● **Your assignment**
Your task is to repeat each record verbatim, exactly as it was written.

========================

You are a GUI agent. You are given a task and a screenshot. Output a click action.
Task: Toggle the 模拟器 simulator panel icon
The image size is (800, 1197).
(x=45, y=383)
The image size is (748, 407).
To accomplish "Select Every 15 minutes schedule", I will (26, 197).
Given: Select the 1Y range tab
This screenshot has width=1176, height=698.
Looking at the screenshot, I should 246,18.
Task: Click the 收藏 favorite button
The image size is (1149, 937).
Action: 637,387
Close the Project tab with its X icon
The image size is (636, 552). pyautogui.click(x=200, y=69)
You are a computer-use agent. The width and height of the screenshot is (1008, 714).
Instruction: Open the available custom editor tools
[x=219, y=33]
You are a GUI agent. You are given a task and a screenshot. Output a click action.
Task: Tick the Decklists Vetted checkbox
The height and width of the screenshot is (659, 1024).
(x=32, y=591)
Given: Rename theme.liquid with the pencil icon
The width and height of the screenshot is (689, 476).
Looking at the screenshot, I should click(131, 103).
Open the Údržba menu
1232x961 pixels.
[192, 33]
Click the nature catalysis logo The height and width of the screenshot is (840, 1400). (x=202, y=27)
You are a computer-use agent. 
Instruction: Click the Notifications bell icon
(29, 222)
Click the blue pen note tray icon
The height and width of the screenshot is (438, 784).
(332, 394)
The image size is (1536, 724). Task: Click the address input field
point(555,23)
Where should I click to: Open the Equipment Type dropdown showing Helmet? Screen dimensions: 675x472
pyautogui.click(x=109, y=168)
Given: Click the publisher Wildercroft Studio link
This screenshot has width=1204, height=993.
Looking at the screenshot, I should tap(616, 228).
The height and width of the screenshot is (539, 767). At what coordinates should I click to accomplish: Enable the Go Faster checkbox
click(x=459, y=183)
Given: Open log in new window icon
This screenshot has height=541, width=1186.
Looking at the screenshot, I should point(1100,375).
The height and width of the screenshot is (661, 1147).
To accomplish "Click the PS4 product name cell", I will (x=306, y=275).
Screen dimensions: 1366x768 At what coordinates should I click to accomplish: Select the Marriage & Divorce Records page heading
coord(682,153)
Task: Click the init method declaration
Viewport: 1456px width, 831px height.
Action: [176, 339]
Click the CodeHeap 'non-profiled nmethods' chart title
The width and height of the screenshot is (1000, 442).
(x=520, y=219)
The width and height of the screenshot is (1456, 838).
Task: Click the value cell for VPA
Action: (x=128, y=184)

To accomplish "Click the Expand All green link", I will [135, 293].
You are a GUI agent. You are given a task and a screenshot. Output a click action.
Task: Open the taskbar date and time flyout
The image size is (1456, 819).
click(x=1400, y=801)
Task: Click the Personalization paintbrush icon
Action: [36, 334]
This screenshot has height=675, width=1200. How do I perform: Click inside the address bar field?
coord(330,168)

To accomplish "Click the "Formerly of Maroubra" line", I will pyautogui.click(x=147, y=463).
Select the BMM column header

========================

● **Answer to this problem**
You are a GUI agent. You are given a task and a screenshot. Output a click action.
Task: Toggle the 模拟器 simulator panel icon
The image size is (800, 1197).
(x=45, y=383)
The image size is (748, 407).
To accomplish "Select Every 15 minutes schedule", I will (26, 197).
Given: Select the 1Y range tab
This screenshot has width=1176, height=698.
Looking at the screenshot, I should 246,18.
Task: Click the 收藏 favorite button
The image size is (1149, 937).
Action: 637,387
Close the Project tab with its X icon
The image size is (636, 552). pyautogui.click(x=200, y=69)
You are a computer-use agent. The width and height of the screenshot is (1008, 714).
Instruction: Open the available custom editor tools
[x=219, y=33]
You are a GUI agent. You are given a task and a screenshot. Output a click action.
Task: Tick the Decklists Vetted checkbox
The height and width of the screenshot is (659, 1024).
(x=32, y=591)
Given: Rename theme.liquid with the pencil icon
The width and height of the screenshot is (689, 476).
Looking at the screenshot, I should click(131, 103).
Open the Údržba menu
1232x961 pixels.
[192, 33]
Click the nature catalysis logo The height and width of the screenshot is (840, 1400). (x=202, y=27)
You are a computer-use agent. 
Instruction: Click the Notifications bell icon
(29, 222)
Click the blue pen note tray icon
The height and width of the screenshot is (438, 784).
(332, 394)
The image size is (1536, 724). Task: Click the address input field
point(555,23)
Where should I click to: Open the Equipment Type dropdown showing Helmet? Screen dimensions: 675x472
pyautogui.click(x=109, y=168)
Given: Click the publisher Wildercroft Studio link
This screenshot has width=1204, height=993.
Looking at the screenshot, I should tap(616, 228).
The height and width of the screenshot is (539, 767). At what coordinates should I click to accomplish: Enable the Go Faster checkbox
click(x=459, y=183)
Given: Open log in new window icon
This screenshot has height=541, width=1186.
Looking at the screenshot, I should point(1100,375).
The height and width of the screenshot is (661, 1147).
To accomplish "Click the PS4 product name cell", I will (x=306, y=275).
Screen dimensions: 1366x768 At what coordinates should I click to accomplish: Select the Marriage & Divorce Records page heading
coord(682,153)
Task: Click the init method declaration
Viewport: 1456px width, 831px height.
Action: [176, 339]
Click the CodeHeap 'non-profiled nmethods' chart title
The width and height of the screenshot is (1000, 442).
(x=520, y=219)
The width and height of the screenshot is (1456, 838).
Task: Click the value cell for VPA
Action: (x=128, y=184)

To accomplish "Click the Expand All green link", I will [135, 293].
You are a GUI agent. You are given a task and a screenshot. Output a click action.
Task: Open the taskbar date and time flyout
The image size is (1456, 819).
click(x=1400, y=801)
Task: Click the Personalization paintbrush icon
Action: [36, 334]
This screenshot has height=675, width=1200. How do I perform: Click inside the address bar field?
coord(330,168)

To accomplish "Click the "Formerly of Maroubra" line", I will pyautogui.click(x=147, y=463).
Select the BMM column header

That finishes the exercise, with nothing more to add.